Protection performance of aluminum matrix ceramic ball composite materials plate for hypervelocity impact based on FE-SPH adaptive method

Abstract

Space debris is a major threat to the safety of spacecraft in orbit, and advanced protective materials with lightweight and high impact resistance are effective passive protection solutions. In order to investigate the hypervelocity impact protection performance of aluminum matrix ceramic ball composite materials plate, this paper has carried out the hypervelocity impact test of aluminum matrix ceramic ball composite materials plate, and verified the accuracy of the numerical model based on the FE-SPH adaptive method, and then carried out a comparative study on the hypervelocity impact protection performance of aluminum plate and aluminum matrix ceramic ball composite materials plate with the same area density.

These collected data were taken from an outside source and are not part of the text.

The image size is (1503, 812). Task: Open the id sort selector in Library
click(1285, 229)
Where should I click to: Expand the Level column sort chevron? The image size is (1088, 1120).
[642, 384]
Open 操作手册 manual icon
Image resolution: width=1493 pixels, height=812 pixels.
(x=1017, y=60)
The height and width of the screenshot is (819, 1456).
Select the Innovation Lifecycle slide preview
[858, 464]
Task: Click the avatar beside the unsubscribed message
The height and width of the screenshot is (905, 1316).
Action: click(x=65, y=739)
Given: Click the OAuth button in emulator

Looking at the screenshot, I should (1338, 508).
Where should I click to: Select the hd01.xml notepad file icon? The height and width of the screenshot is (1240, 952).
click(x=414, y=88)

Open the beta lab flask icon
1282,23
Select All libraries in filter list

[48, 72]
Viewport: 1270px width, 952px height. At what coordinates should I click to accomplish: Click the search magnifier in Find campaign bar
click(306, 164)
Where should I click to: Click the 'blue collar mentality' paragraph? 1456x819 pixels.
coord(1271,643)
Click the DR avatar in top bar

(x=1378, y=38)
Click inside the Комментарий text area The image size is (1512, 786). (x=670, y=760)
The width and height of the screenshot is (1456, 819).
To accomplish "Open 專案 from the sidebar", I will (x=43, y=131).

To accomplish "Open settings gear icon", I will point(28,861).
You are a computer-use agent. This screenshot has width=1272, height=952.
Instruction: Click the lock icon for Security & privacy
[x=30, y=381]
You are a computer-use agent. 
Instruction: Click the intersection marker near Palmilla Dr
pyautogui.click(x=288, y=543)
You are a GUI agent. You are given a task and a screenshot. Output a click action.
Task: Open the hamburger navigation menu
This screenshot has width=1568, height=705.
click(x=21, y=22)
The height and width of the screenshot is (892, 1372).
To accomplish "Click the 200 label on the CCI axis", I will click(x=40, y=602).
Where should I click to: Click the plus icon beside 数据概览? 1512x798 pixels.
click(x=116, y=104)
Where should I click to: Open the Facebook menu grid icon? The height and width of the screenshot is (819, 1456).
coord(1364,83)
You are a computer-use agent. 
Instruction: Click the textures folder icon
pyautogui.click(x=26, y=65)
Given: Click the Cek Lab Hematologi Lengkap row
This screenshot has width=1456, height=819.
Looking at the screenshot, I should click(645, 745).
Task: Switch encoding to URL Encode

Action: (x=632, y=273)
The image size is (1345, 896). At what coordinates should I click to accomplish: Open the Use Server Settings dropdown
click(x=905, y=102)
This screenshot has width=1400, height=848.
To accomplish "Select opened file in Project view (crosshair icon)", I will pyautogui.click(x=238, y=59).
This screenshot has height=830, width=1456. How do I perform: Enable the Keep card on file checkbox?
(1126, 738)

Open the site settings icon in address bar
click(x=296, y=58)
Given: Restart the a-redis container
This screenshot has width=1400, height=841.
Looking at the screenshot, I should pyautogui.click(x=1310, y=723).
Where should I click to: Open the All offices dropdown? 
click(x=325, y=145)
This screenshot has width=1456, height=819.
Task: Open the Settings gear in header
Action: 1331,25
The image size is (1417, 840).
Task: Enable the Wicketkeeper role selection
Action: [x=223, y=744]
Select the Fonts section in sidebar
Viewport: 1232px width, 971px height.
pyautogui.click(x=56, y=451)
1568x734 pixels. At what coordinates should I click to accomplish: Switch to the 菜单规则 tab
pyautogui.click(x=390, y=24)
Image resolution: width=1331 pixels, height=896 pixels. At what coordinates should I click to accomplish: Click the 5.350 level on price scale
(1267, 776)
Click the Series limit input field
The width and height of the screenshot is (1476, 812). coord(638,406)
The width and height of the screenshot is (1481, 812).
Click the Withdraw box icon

The results show that: compared with the aluminum plate conditions, the composite materials plate has a better ability to broken the projectile. Compared with the aluminum plate, the kinetic energy absorbed by the composite materials plate is increased by 37.04%, and the kinetic energy of the generated debris cloud decreased by 69.57%. The proportion of the internal energy dissipation of the composite materials impact system reaches up to 72.03%. The secondary pollution generated by the composite materials plate is less and the hazardous debris have less threat to the rear wall. The research in this paper can provide reference for the selection of hypervelocity impact protection materials.